Investigators have found what they believe to be the body of afrom his suburban Chicago home nearly a week ago. Remains police believe are those of Andrew "AJ" Freund were found wrapped in plastic in a shallow grave in a remote area of Woodstock, Illinois, about seven miles from the boy's home, Crystal Lake police chief James Black said Wednesday.
Both of the child's parents have been charged with murder, battery and other counts and were ordered held on $5 million bail each during Thursday morning court appearances, reports CBS Chicago.
The boy was reported missing from his Crystal Lake home by his father April 18., the boy's father Andrew Freund Sr. claimed he last saw the boy when he went to bed the night before. The elder Freund, 60, said the boy was missing when he returned home the next morning from an early doctor's appointment.
But during interviews early Wednesday with Crystal Lake police and the FBI, Black said Andrew Freund Sr. and the child's mother JoAnn Cunningham, 35, were confronted with forensic analysis of cellphone data developed by investigators. Both then provided information that led to the recovery of the body, Black said.
Criminal complaints allege that each parent on April 15 forced the boy to remain in a cold shower for an extended period of time and then struck the boy on his body, "knowing that said acts created a strong probability of death of death or great bodily harm."
A complaint for Cunningham also alleges she struck the boy on March 4, and a complaint for Andrew Freund Sr. alleges he buried the child's body.
An official cause of death has not yet been released by the McHenry County Coroner's office.
"To AJ's family, it is my hope that you may have some solace in knowing that AJ is no longer suffering, and his killers have been brought to justice," Black said after their arrests Wednesday. "I would also like to thank the community for their support and assistance during this difficult time. To AJ, we know you're at peace playing in heaven's playground and are happy that you no longer have to suffer."
Cunningham is charged with five counts of first-degree murder, four counts of aggravated battery, two counts of aggravated domestic battery and one count of failure to report a missing child or child death.
The elder Andrew Freund has been charged with five counts of first-degree murder, two counts of aggravated battery, one count of aggravated domestic battery, two counts of concealment of a homicidal death and one count of failure to reports a missing child or child death.
Cunningham, who is seven months pregnant, appeared to be fighting back tears in court as prosecutors detailed the charges, CBS Chicago reported.

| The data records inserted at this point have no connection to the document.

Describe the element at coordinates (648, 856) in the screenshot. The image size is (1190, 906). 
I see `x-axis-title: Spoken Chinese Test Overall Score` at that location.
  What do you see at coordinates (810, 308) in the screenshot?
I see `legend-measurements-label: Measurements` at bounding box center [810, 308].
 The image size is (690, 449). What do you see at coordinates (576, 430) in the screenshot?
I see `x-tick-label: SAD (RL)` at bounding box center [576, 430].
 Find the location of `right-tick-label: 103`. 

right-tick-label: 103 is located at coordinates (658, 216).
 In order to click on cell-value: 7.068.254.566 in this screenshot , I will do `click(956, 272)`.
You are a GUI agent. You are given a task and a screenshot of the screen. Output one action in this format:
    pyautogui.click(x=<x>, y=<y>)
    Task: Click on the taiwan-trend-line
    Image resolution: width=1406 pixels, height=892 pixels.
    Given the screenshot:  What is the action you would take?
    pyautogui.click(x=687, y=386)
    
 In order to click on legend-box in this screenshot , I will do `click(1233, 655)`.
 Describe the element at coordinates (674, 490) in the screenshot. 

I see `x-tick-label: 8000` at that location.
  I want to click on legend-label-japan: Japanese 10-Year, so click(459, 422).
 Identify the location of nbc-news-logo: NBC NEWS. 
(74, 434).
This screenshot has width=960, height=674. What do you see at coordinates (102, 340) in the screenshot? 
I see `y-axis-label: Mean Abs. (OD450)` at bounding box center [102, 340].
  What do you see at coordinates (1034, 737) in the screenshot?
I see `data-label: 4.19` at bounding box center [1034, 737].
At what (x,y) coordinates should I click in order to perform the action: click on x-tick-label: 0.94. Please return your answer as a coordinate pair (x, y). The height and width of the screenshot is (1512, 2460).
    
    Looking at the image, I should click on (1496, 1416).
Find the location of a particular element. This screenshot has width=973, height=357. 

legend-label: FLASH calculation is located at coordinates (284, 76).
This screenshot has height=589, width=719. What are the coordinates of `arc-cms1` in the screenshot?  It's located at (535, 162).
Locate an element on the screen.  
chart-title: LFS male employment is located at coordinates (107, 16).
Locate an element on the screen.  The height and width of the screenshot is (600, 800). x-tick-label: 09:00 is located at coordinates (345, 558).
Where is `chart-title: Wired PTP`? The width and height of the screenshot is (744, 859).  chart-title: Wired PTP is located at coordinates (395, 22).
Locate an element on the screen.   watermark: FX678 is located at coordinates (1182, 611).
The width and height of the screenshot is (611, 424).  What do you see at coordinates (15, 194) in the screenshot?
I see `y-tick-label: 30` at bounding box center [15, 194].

Investigators were seen at the family's home Wednesday removing a shovel, the mattress from a child-sized bed, several large bags and a large plastic bin, and loading them into an evidence team van, according to the station.
On Tuesday, the department released more than 60 pages of police reports written by officers who responded to various calls about the house, which is about 45 miles northwest of Chicago. The reports indicate officers visited the family's home 10 times over the past five years, often noting the poor condition of the home, according to CBS Chicago.
One report described seeing the home littered with dog feces and urine, and a children's bedroom where "the smell of feces was overwhelming." Another report said the officer found the house to be "cluttered, dirty and in disrepair," and without electrical power.
The heavily-redacted reports also indicate state child welfare workers were called after officers spotted a large bruise on one of the young boys living there in December, but that the children appeared to be "healthy and happy" and were not removed from the house. Cunningham said the bruise "must have been from the dog."
Prior to their arrests on criminal charges, Cunningham and Freund appeared in court Tuesday seeking custody of their 4-year-old son, Parker. Parker was taken into custody by the Illinois Department of Children and Family Services on Thursday after AJ was reported missing by his parents.
In a statement released to CBS Chicago, DCFS acting director Marc Smith called the news of AJ Freund's death "heartbreaking." DCFS had contact with the family since AJ was born with opiates in his body in 2013. The Northwest Herald said he was in foster care for two years before being returned to his parents.
"Protecting vulnerable children who come to our attention is at the core of our mission at DCFS," Smith said. "All of us feel this loss. our priority is the care and safety of Andrew's younger sibling."
Smith said the department would conduct a "comprehensive review of the entirety of our work with Andrew's family to understand our shortcomings and be fully transparent with the public on any steps we are taking to address the issues."
Gov. J.B. Pritzker in March ordered an independent review of DCFS after the deaths of a 2-year-old girl in Decatur and a 2-year-old boy in Chicago. Child welfare workers had contacts with both families.